La struttura del meccanismo fraudolento e il ruolo degli indagati
Le indagini hanno rivelato come due imprenditori – uno altoatesino e uno campano – insieme a un consulente fiscale di Napoli abbiano ideato un sistema complesso per fornire manodopera a basso costo. L’imprenditore altoatesino fungeva da intermediario fra i committenti e gli altri indagati, procacciando le commesse per poi mettere a disposizione i lavoratori tramite contratti di appalto ritenuti non genuini.
Sono state individuate numerose società collegate, tutte ritenute strumentali alla frode. Al centro della rete vi erano ditte individuali, spesso intestate a persone in difficoltà economica che accettavano poche centinaia di euro per assumere formalmente la titolarità di tali aziende. Queste società fittizie, attive per pochi mesi, emettevano fatture false destinate a cooperative che agivano come serbatoi di manodopera.
Il coinvolgimento delle cooperative nell’organizzazione
Le cooperative coinvolte rappresentavano il secondo livello del sistema. Queste organizzazioni offrivano manodopera a prezzi contenuti, sfruttando le fatture false per abbassare i costi dichiarati. Le aziende committenti, soprattutto della grande distribuzione e del settore della lavorazione delle carni, risultavano consapevoli della natura irregolare degli appalti di manodopera.
Gli effetti sulle aziende committenti e i meccanismi evasivi
Questo sistema consentiva alle imprese di evitare rapporti di lavoro diretti con i dipendenti, eludendo così le normative sui contratti collettivi, tramite cui si regolano ferie, permessi e malattie.
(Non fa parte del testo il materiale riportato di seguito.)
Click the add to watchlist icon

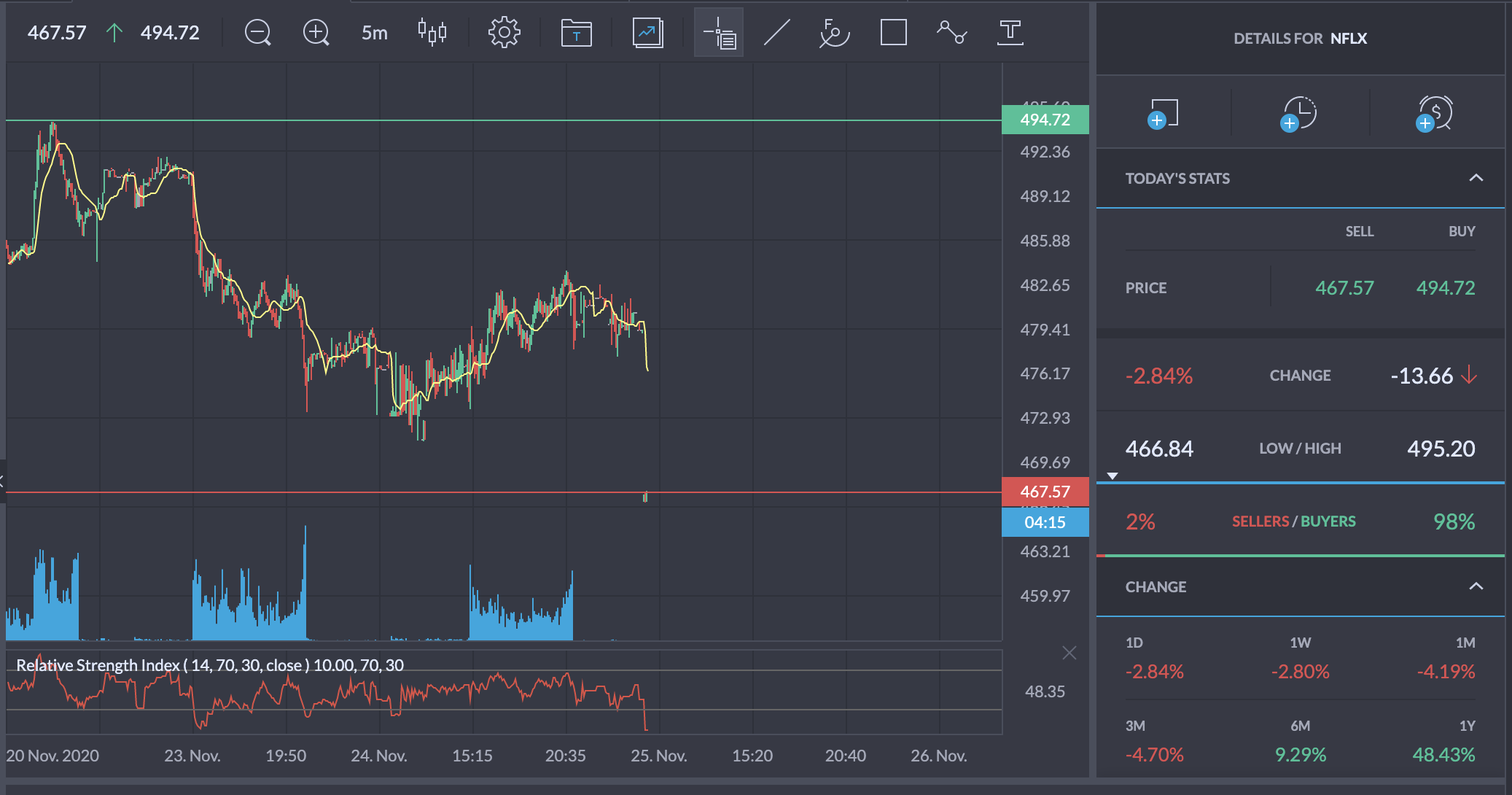tap(1164, 114)
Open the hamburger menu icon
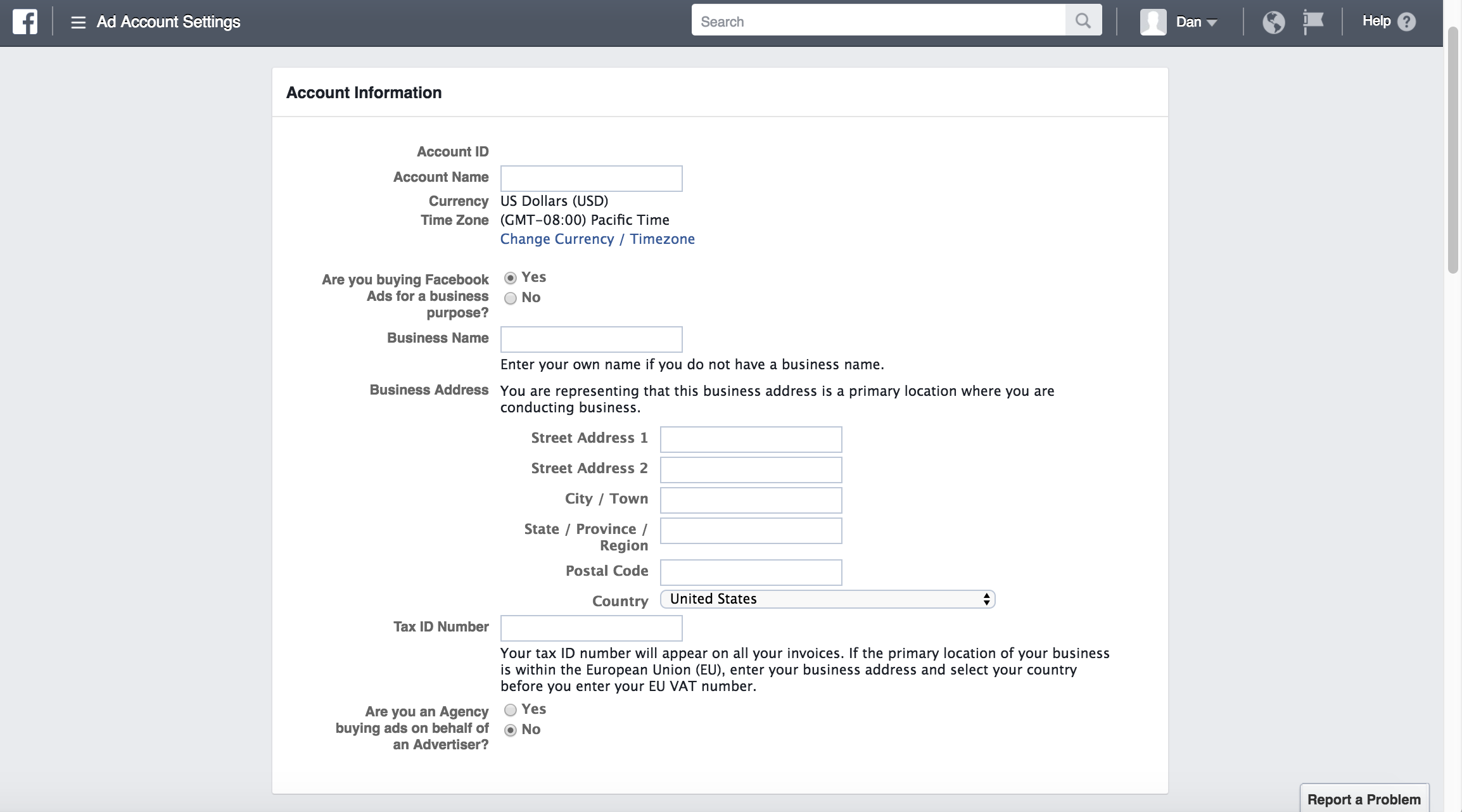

Inoltre, risparmiavano sulle spese amministrative e sulla gestione del personale, ottenendo vantaggi fiscali grazie ai crediti IVA generati dalla contabilizzazione delle fatture per operazioni inesistenti.
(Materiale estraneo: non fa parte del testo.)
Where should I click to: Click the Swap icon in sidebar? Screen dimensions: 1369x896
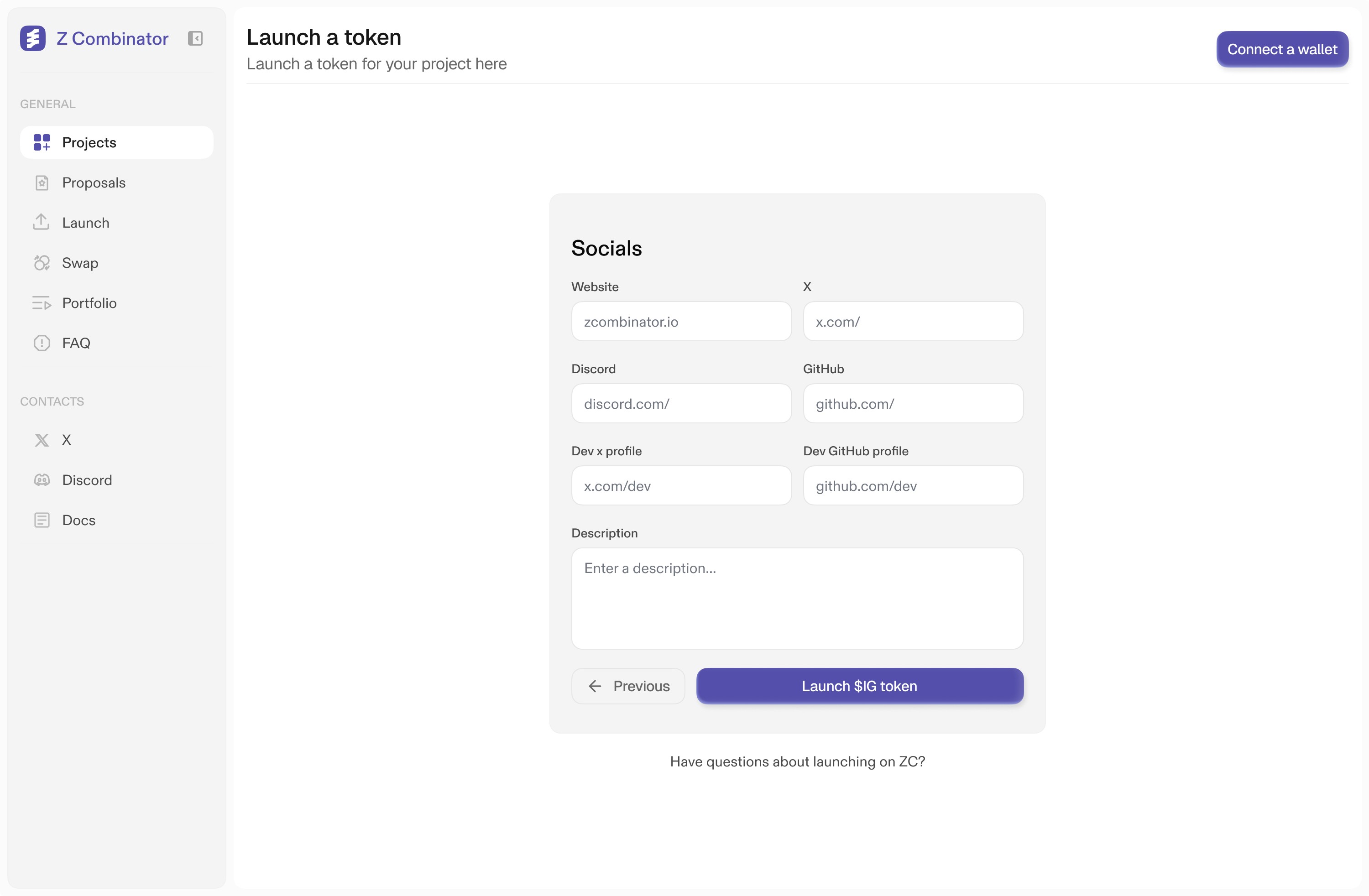(42, 263)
Dati economici e azioni giudiziarie
Le verifiche degli investigatori hanno portato a contestare l’emissione e l’utilizzo di fatture false per oltre 80 milioni di euro. La somministrazione irregolare ha coinvolto più di 850 lavoratori, con profitti illeciti stimati attorno ai 14 milioni di euro. La Procura, in collaborazione con la Guardia di finanza, ha sottoposto a indagine complessivamente 29 persone.
I tre principali indagati, gli imprenditori e il consulente fiscale, sono stati posti agli arresti domiciliari. La complessità del sistema ha richiesto mesi di attività investigative per smascherare il castello di società che ha permesso questa frode di larga scala nella somministrazione del lavoro.